▸ **Direction**
Convert all the entries below into a numbered list with one line per item, dropping blank lines and leaving out the pictures.

▸ **Data on locating visible targets**
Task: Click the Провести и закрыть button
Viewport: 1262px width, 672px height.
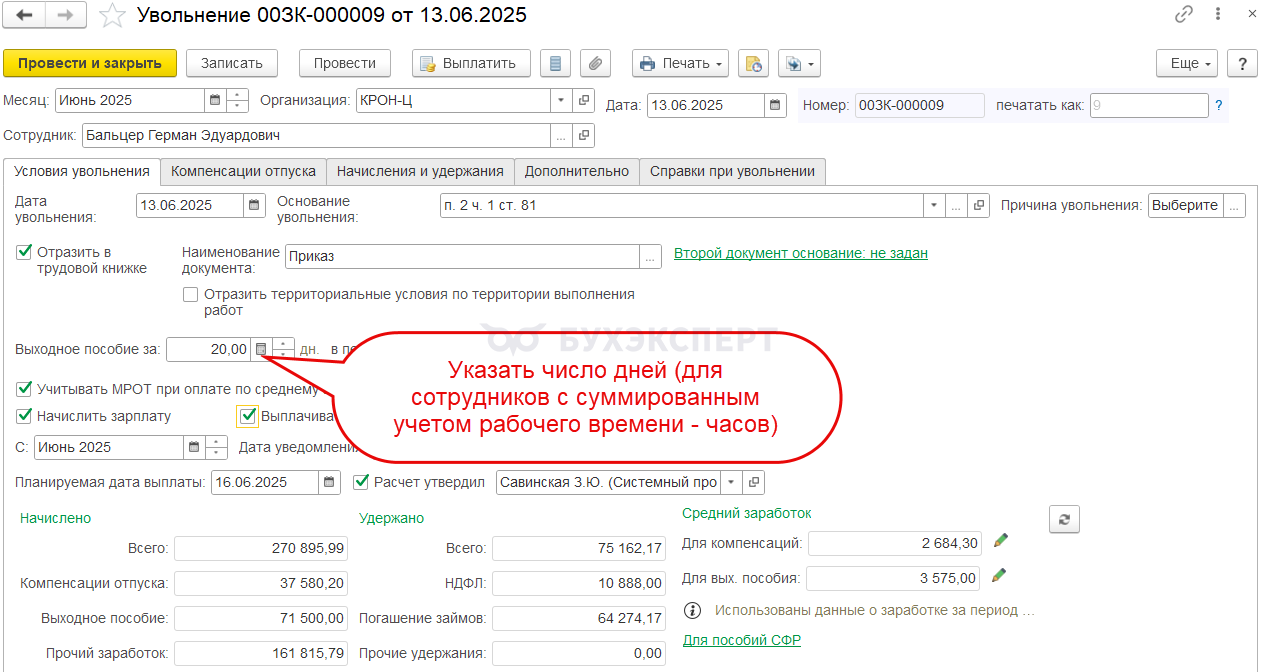Action: (x=90, y=63)
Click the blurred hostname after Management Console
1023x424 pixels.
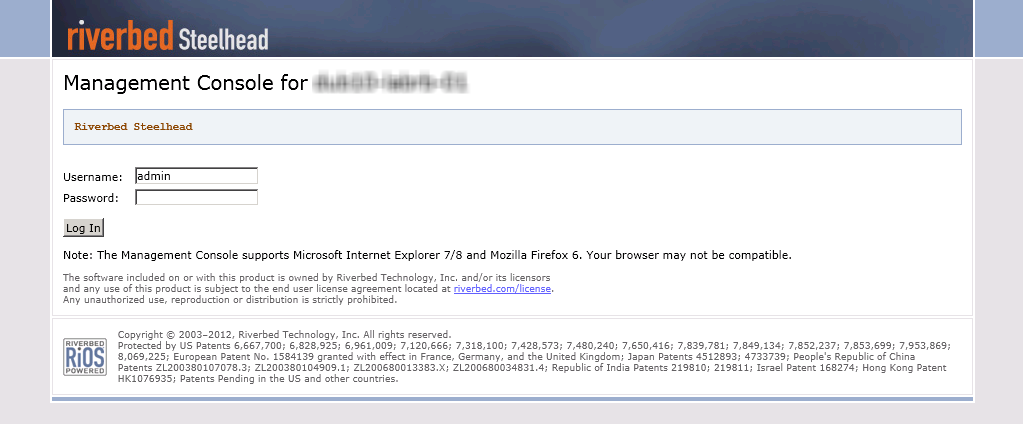[x=390, y=83]
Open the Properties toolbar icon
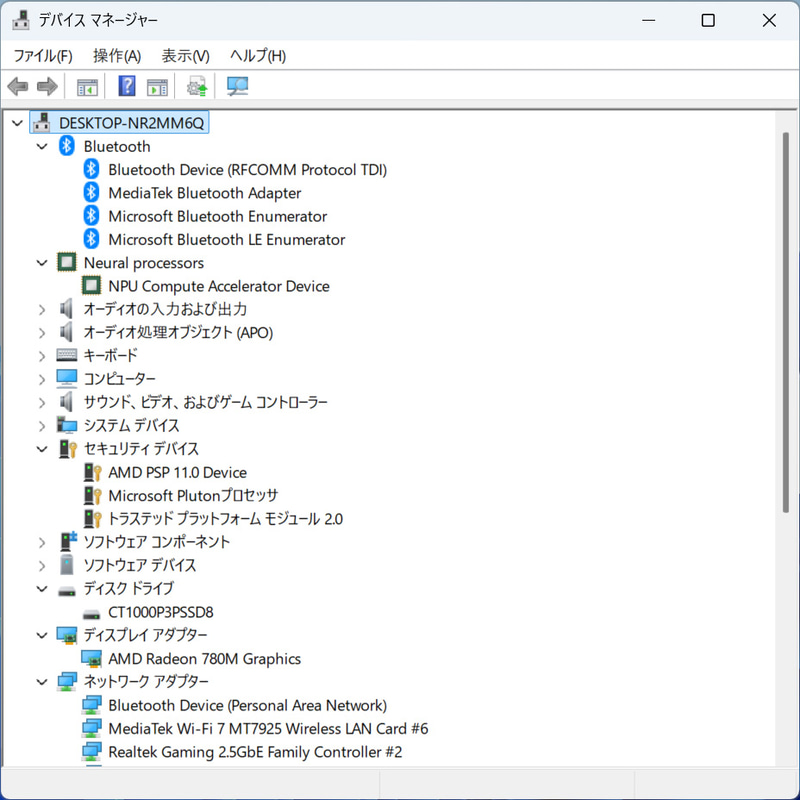Screen dimensions: 800x800 [x=156, y=86]
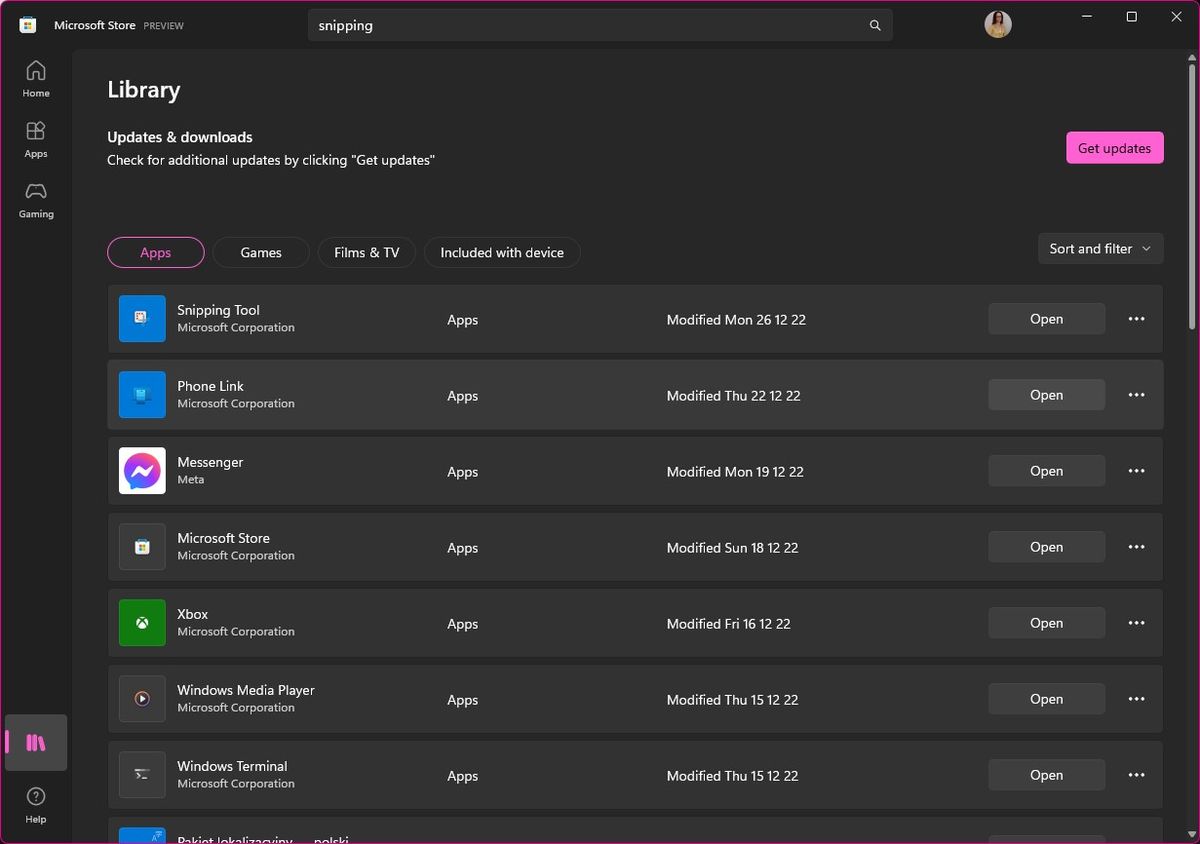1200x844 pixels.
Task: Click the Get updates button
Action: tap(1114, 147)
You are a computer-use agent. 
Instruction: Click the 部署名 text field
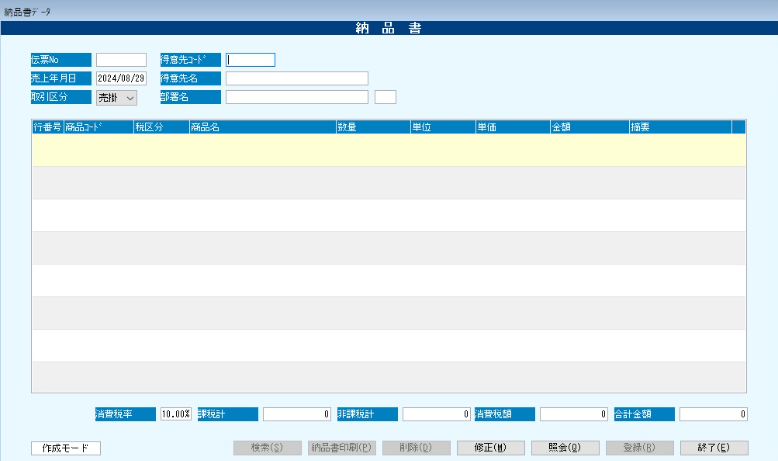297,97
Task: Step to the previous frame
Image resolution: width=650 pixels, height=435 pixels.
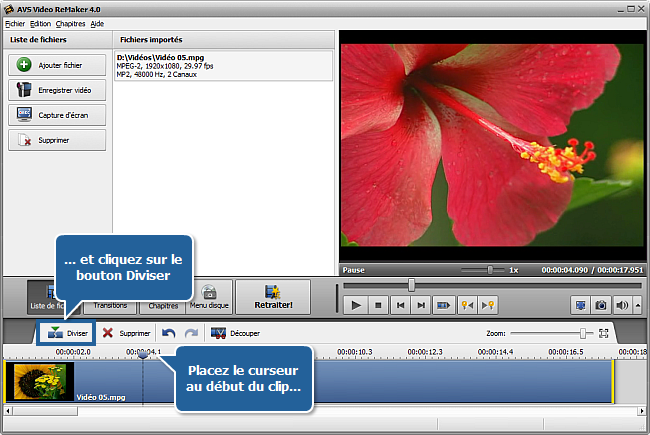Action: [401, 305]
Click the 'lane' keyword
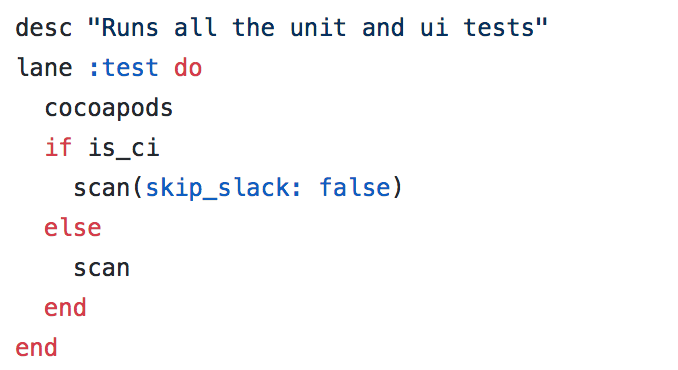Viewport: 678px width, 370px height. pos(45,67)
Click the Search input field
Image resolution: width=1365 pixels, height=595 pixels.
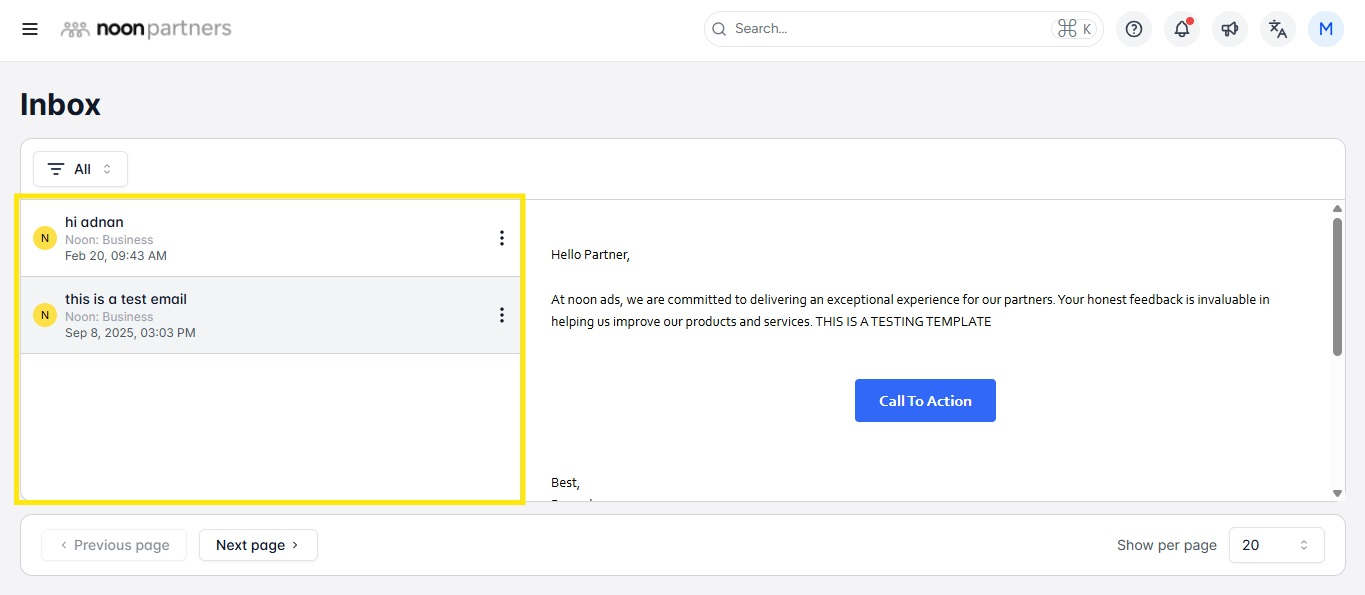click(890, 29)
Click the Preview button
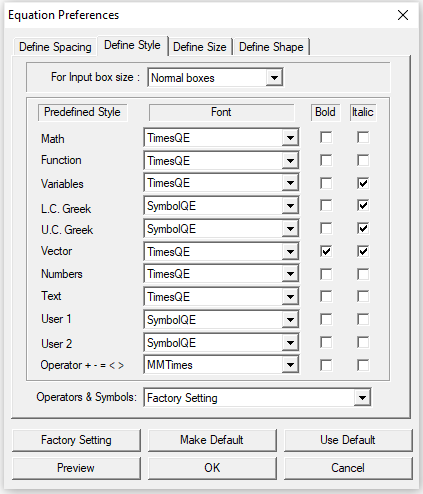Screen dimensions: 423x494 tap(76, 468)
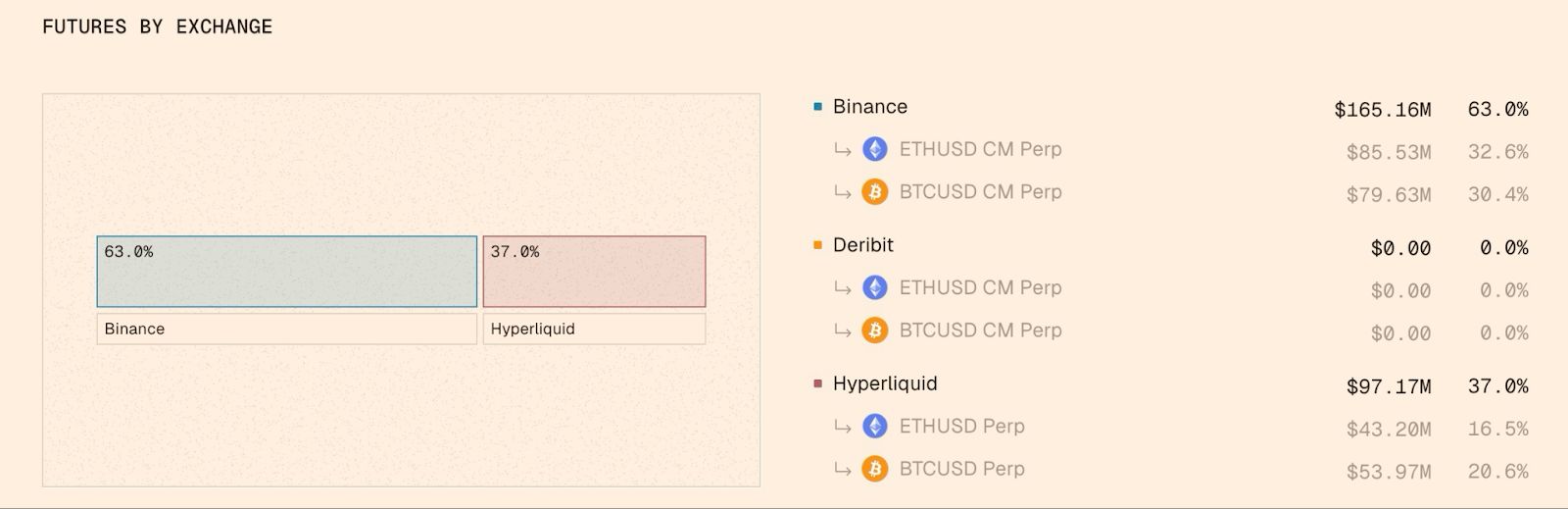Select the Binance exchange row heading

tap(870, 107)
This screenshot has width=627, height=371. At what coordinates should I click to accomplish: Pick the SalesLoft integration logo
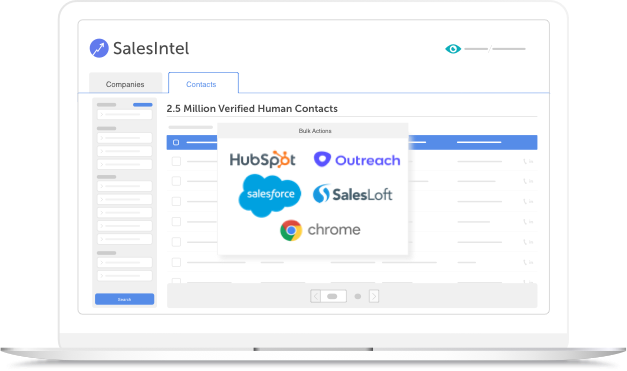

▸ **Response to this exercise**
1. Task: Click the Провести и закрыть button
2. Viewport: 1262px width, 672px height.
3. Action: (x=90, y=63)
4. Click the blurred hostname after Management Console
5. 1023x424 pixels.
6. [x=390, y=83]
7. Open the Properties toolbar icon
8. Screen dimensions: 800x800 [x=156, y=86]
9. 1200x844 pixels.
10. Task: Click the Get updates button
11. Action: tap(1114, 147)
12. You are a computer-use agent. 
13. Instruction: Click the 部署名 text field
14. 297,97
15. Task: Step to the previous frame
16. Image resolution: width=650 pixels, height=435 pixels.
17. Action: [401, 305]
18. Click the 'lane' keyword
19. Viewport: 678px width, 370px height. pos(45,67)
20. Click the Search input field
21. Image resolution: width=1365 pixels, height=595 pixels.
22. click(890, 29)
23. Click the Preview button
24. Screen dimensions: 423x494 tap(76, 468)
25. Select the Binance exchange row heading
26. tap(870, 107)
27. This screenshot has width=627, height=371. At what coordinates should I click to accomplish: Pick the SalesLoft integration logo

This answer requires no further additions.